А кто поет и пляшет — пусть пляшет и поет.
Пусть, разумеется. Есть и поговорка на этот счет:
«Мели, Емеля — твоя неделя». Все пережила
Россия — переживет и хохмочки. А время Ларисиного
детства жило упованием на светлое будущее в
коммунистическом мире. Так нынешние дети мечтают
о светлом капиталистическом — с той лишь
разницей, что тогда детей учили отдавать лишнее,
а сейчас натаскивают отнимать последнее. И
доверчивые дети натаскиваются легко — они не
думают, что ты отнимешь — сегодня, а у тебя
совершенно законно отнимут — завтра.
Полная любви к победительнице-Москве, Лариса
впервые приехала сюда зимой с учительницей
литературы из тернопольской школы Людмилой
Ивановной Грицюк, которая повела своих учеников
на Новодевичье к могилам русских писателей. Там
она руками снимала снег с надгробных плит и грела
ладони своим дыханьем, а уж потом, теплыми руками,
возлагала к могилам привезенные с Украины цветы.

ИСХОДНЫЕ ДАННЫЕ =
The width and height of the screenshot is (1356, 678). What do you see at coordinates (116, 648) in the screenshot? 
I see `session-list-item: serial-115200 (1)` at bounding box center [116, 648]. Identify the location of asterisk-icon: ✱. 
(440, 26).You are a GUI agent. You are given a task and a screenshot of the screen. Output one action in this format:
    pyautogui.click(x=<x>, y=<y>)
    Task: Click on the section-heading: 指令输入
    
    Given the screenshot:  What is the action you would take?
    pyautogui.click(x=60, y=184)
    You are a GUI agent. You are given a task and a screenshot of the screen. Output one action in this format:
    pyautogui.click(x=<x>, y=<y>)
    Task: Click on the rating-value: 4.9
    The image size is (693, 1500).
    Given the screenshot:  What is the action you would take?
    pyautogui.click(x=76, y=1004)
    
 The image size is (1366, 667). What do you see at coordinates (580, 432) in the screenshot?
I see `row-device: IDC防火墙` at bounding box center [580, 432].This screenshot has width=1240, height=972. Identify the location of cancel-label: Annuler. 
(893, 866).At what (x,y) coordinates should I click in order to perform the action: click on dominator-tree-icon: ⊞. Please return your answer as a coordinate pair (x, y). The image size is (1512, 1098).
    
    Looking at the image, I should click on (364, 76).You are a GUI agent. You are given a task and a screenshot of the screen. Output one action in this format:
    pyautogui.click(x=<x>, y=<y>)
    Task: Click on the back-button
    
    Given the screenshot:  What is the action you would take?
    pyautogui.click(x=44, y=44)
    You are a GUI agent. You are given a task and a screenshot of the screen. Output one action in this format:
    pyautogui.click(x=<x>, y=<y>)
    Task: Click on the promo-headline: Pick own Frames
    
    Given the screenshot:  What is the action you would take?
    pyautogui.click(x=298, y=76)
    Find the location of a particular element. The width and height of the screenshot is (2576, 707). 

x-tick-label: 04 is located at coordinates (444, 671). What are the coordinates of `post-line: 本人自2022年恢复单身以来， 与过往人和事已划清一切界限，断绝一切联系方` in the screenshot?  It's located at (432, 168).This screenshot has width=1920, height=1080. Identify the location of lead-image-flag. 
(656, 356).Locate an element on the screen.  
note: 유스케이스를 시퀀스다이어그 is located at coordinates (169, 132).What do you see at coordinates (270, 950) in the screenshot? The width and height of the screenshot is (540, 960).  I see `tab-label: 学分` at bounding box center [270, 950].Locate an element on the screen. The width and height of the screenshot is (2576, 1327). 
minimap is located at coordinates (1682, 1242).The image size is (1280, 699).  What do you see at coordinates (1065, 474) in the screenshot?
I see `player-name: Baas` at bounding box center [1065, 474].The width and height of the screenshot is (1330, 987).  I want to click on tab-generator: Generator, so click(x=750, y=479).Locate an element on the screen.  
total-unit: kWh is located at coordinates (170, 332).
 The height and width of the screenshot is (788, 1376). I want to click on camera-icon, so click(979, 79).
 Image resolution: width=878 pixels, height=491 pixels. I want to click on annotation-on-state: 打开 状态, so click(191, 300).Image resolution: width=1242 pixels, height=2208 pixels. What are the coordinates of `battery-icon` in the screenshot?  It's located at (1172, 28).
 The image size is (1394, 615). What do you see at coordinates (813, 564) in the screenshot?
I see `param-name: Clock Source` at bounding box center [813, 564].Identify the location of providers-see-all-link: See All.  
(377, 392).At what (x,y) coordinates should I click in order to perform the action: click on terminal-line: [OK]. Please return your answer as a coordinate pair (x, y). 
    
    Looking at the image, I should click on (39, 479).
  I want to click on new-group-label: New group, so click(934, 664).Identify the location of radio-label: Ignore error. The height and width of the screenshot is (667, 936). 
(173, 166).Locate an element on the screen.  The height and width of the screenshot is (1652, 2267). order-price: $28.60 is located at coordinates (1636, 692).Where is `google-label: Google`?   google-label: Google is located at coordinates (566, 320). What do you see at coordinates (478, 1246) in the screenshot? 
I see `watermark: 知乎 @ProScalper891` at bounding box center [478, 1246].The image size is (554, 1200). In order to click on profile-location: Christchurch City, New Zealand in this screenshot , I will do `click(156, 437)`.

ВЫПОЛНИТЕ ЗАДАНИЯ =
1 > Замените в отрывке «поговорка» на «пословица» и приведите его часть заново: начните со слов «А кто поет и», закончите словами «отнимут — завтра.».
2 > С кем, согласно отрывку, Лариса впервые приехала в Москву?

ОТВЕТЫ ПО ЗАДАНИЯМ =
1 >
А кто поет и пляшет — пусть пляшет и поет.
Пусть, разумеется. Есть и пословица на этот счет:
«Мели, Емеля — твоя неделя». Все пережила
Россия — переживет и хохмочки. А время Ларисиного
детства жило упованием на светлое будущее в
коммунистическом мире. Так нынешние дети мечтают
о светлом капиталистическом — с той лишь
разницей, что тогда детей учили отдавать лишнее,
а сейчас натаскивают отнимать последнее. И
доверчивые дети натаскиваются легко — они не
думают, что ты отнимешь — сегодня, а у тебя
совершенно законно отнимут — завтра.

2 > С учительницей литературы из тернопольской школы Людмилой Ивановной Грицюк.